- _What is needed_
Produce a verbatim copy of the lines from the one holding "Screen dimensions: 1280x720" through the last line of the listing, and nothing else.

- _Data for this exercise_
◆ ◆ ◆
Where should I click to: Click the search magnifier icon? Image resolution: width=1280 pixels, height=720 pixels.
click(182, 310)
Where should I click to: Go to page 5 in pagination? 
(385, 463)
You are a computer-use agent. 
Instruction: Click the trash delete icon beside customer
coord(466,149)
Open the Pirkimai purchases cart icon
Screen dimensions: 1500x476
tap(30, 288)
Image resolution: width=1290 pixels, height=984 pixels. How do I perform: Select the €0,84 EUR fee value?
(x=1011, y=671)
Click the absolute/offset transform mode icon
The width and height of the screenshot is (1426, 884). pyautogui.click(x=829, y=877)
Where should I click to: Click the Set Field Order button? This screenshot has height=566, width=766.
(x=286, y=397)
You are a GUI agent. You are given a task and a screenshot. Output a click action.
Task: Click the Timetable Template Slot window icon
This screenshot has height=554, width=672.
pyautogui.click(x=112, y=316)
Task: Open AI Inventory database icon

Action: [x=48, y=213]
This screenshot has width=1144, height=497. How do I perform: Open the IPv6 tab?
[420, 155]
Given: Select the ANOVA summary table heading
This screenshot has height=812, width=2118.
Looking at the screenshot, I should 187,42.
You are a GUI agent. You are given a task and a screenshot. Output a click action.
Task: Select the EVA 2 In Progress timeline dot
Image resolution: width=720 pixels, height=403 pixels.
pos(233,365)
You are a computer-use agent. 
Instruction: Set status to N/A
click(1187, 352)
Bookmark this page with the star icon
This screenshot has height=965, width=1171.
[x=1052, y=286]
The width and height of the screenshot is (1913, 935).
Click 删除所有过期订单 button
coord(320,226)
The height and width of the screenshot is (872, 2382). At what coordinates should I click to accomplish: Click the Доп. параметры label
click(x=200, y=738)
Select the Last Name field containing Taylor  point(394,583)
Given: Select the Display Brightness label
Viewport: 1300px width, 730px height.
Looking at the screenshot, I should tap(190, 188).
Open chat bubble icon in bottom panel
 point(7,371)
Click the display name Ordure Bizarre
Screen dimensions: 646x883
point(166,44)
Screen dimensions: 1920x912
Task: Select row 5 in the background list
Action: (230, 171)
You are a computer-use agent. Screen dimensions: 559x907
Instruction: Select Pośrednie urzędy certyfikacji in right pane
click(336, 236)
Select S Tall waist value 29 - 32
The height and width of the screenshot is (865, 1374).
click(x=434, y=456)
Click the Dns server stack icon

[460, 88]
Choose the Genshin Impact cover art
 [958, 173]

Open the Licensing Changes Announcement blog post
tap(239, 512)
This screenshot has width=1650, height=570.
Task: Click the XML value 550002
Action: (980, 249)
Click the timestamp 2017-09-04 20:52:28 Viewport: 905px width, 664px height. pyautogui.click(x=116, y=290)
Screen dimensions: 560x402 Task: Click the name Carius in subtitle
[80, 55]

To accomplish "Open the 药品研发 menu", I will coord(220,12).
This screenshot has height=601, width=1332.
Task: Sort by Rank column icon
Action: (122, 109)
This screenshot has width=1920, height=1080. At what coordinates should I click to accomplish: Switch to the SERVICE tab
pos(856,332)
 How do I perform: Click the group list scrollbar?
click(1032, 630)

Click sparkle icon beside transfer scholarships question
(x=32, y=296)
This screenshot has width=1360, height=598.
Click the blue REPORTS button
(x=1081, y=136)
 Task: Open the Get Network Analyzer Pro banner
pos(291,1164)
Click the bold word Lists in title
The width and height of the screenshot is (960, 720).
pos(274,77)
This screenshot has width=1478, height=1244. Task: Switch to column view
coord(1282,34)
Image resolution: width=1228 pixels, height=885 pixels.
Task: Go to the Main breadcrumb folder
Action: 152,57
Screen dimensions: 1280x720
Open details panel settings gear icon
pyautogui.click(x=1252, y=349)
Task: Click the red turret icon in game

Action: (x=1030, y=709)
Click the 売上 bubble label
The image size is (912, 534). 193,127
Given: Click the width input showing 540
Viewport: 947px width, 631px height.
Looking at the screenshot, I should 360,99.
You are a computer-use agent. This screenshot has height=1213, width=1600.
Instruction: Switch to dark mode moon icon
◆ ◆ ◆
- _Answer for the task_
Screen dimensions: 1280x720
Open details panel settings gear icon
pyautogui.click(x=1252, y=349)
Task: Click the red turret icon in game

Action: (x=1030, y=709)
Click the 売上 bubble label
The image size is (912, 534). 193,127
Given: Click the width input showing 540
Viewport: 947px width, 631px height.
Looking at the screenshot, I should 360,99.
You are a computer-use agent. This screenshot has height=1213, width=1600.
Instruction: Switch to dark mode moon icon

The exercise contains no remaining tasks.